### Görev A
Tuz Gölü çevresindeki tarımı konu alan metinde, bu bölgede ekildiği belirtilen temel ürünlerin tamamını listeleyin.

== Verilen metin ==

Tuz Gölü etrafında ekilen üç temel ürün: Ayçiçeği, mısır ve şeker pancarı. Üçü de çok su ister. Devlet desteği de olduğu için bu ürünler, vatandaşa daha cazip geliyor. Su fakiri olan bir ülke olmamıza rağmen, sulu tarım giderek daha çok yaygınlaşıyor. Şeker pancarının alternatifi var. Örneğin şeker kamışı gibi değişik bitkilerden şeker elde edilebiliyor. Kotalı tarım ürünlerinin yerine dışarıdan alınan ve ülkemizde üretimi mümkün olan ürünlere yönelmek gerek. Mesela Çin’den alınan sarımsağın üretimini arttırmak gerek. Ne az ne çok, bunu Tarım ve Orman Bakanlığının belirlemesi lazım ve size seçenek sunması lazım. Öyle tamamen bağımsız bir şekilde şunu ekeceğim, bunu dikeceğim denmemesi gerekiyor. Nohut, mercimek, buğday gibi daha az su isteyen ürünlere yönelme, eskiye doğru dönüş olmalı. Bu da yeni tarım politikaları, yeni çıkarılacak tarım kanunlarıyla mümkün.

BU KADAR BARAJA DA GEREK YOK

Diğer taraftan da DSİ\'nin köylere yaptığı barajlar had safhada ve suyun çok büyük kısmının buharlaşarak ziyan olmasına sebep oluyor. Şimdi ülkede zaten eskisi gibi bir tarım kalmadı. Siz sıcak bir bölgede, yazın doğru dürüst yağmur görmeyen bir yerde her köye baraj yapıyorsunuz; suyun yüzey alanını genişleterek buyursun buharlaşsın diyorsunuz. Oysa su doğada, derede akıp giderken, küçük küçük kanallarla bir şekilde o döngüyü sağlıyor.

TARLA SENİN SU ORTAK VE TEK

Yeraltı sularıyla sulanan bir yerde kullanılan tarla belki sizin ama altındaki su ortak havuzdan. Diğer bir ifadeyle benim bahçeme açacağım kuyu sizin bahçenizdeki suyu da azaltacak, diğer bahçedekini de. Çünkü alttakini havuza ya da küçük bir denize benzetebiliriz. Ortak ve tek.

===
== Görev materyali ==

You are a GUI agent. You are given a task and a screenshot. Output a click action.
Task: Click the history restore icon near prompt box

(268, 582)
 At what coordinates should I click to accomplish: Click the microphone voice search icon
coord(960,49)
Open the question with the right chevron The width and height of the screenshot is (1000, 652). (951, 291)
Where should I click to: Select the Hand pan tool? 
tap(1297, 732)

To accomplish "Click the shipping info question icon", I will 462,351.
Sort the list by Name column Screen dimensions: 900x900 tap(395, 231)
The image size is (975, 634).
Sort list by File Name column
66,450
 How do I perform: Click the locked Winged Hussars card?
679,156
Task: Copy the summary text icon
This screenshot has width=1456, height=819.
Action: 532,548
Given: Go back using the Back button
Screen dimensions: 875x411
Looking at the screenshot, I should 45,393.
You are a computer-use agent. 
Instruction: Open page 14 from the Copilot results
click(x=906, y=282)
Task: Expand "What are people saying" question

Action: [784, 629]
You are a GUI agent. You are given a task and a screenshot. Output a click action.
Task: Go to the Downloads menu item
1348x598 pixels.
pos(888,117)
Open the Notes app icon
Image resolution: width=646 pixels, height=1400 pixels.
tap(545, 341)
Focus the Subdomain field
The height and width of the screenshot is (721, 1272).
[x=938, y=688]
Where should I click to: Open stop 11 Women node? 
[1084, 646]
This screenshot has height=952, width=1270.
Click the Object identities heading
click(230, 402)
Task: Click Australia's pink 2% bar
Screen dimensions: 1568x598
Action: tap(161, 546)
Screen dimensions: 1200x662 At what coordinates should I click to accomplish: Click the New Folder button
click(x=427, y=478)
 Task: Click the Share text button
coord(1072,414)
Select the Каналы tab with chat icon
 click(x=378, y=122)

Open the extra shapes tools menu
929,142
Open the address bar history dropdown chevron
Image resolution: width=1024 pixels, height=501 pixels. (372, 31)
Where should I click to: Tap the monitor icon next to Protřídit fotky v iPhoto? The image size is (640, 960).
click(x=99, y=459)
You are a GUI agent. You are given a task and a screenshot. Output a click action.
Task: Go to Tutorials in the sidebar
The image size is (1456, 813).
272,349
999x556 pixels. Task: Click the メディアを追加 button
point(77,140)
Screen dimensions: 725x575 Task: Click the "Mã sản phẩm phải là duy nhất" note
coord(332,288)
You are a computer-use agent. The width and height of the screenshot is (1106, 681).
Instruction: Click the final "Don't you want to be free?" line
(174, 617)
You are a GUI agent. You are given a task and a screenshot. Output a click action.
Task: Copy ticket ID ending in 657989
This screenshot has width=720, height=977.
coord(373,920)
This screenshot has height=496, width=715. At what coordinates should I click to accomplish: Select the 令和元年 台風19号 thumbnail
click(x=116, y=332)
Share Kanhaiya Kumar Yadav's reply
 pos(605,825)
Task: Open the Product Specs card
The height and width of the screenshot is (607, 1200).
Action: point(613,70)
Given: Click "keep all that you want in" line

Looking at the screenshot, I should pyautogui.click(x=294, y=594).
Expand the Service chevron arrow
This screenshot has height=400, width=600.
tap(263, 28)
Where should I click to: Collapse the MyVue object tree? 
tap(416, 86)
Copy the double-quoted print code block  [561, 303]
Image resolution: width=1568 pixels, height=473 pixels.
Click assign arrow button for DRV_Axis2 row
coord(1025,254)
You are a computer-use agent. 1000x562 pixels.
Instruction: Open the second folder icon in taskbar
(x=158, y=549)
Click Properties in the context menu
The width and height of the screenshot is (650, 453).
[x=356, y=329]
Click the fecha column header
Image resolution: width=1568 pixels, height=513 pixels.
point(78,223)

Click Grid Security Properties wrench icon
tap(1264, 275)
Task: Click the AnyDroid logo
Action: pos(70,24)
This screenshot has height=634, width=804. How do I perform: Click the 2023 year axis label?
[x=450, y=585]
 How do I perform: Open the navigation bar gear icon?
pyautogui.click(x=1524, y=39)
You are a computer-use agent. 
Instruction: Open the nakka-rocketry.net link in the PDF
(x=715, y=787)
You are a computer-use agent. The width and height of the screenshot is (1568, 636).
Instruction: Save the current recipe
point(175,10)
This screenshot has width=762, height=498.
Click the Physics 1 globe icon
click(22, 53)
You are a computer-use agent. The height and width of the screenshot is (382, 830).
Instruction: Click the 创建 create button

===

### Görev B
Kayıtlarda "The image size is (975, 634)." ifadesini içeren satırdan başlayıp "Action: tap(161, 546)" ifadesini içeren satırda duracak şekilde bu satırları yeniden yazın. "Screen dimensions" ifadesini "Ekran boyutu" ile değiştirin, geri kalan her şeyi aynen koruyun.

### Yazılı yanıt A
Ayçiçeği, mısır, şeker pancarı.

### Yazılı yanıt B
The image size is (975, 634).
Sort list by File Name column
66,450
 How do I perform: Click the locked Winged Hussars card?
679,156
Task: Copy the summary text icon
This screenshot has width=1456, height=819.
Action: 532,548
Given: Go back using the Back button
Ekran boyutu: 875x411
Looking at the screenshot, I should 45,393.
You are a computer-use agent. 
Instruction: Open page 14 from the Copilot results
click(x=906, y=282)
Task: Expand "What are people saying" question

Action: [784, 629]
You are a GUI agent. You are given a task and a screenshot. Output a click action.
Task: Go to the Downloads menu item
1348x598 pixels.
pos(888,117)
Open the Notes app icon
Image resolution: width=646 pixels, height=1400 pixels.
tap(545, 341)
Focus the Subdomain field
The height and width of the screenshot is (721, 1272).
[x=938, y=688]
Where should I click to: Open stop 11 Women node? 
[1084, 646]
This screenshot has height=952, width=1270.
Click the Object identities heading
click(230, 402)
Task: Click Australia's pink 2% bar
Ekran boyutu: 1568x598
Action: tap(161, 546)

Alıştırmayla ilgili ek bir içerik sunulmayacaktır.